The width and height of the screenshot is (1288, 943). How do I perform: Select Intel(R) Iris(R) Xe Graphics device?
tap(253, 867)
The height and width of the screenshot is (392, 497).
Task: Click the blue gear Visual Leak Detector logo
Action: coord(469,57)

...

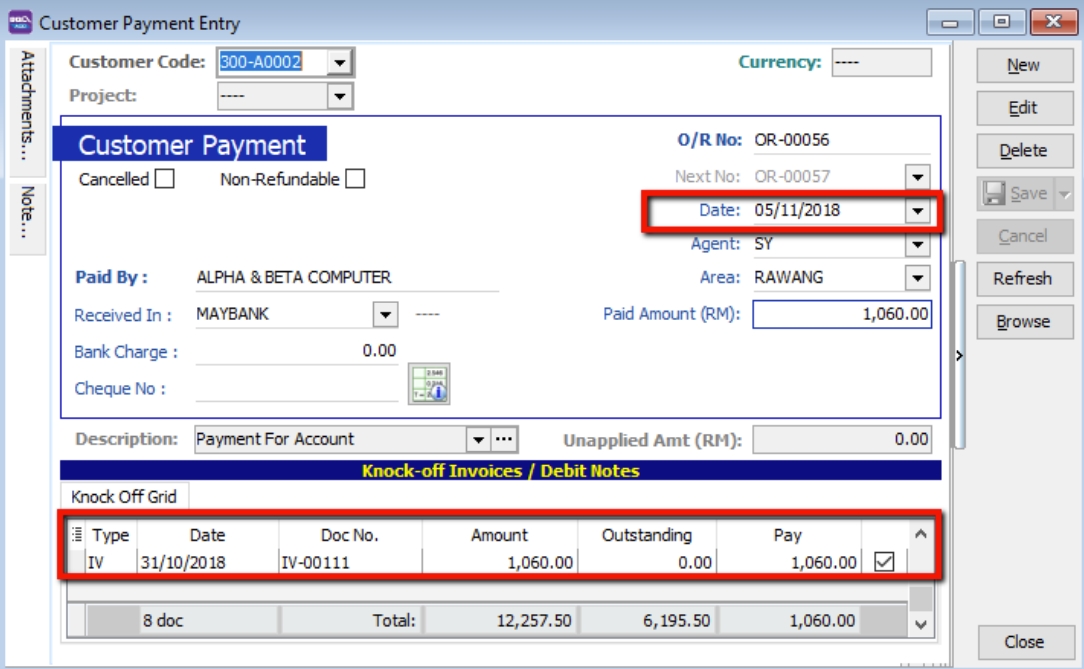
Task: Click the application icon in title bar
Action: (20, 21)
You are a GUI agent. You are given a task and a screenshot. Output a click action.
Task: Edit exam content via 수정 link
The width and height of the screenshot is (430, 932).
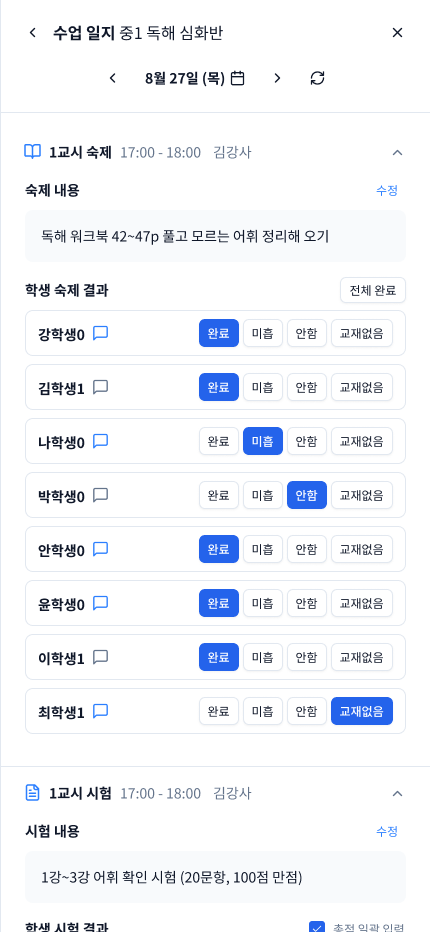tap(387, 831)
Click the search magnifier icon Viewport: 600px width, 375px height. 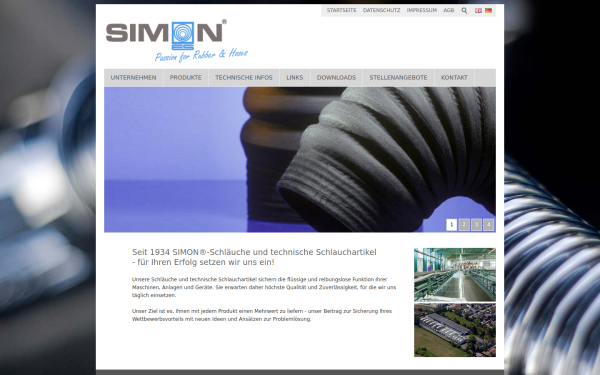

# [Task to carry out]
Above, find the line with "You are a GUI"; copy it and every line down to the line with "Click the search", exactly and both included, but no pictures.

# [Expected output]
You are a GUI agent. You are given a task and a screenshot. Output a click action.
Task: Edit exam content via 수정 link
The width and height of the screenshot is (430, 932).
tap(387, 831)
Click the search magnifier icon Viewport: 600px width, 375px height. 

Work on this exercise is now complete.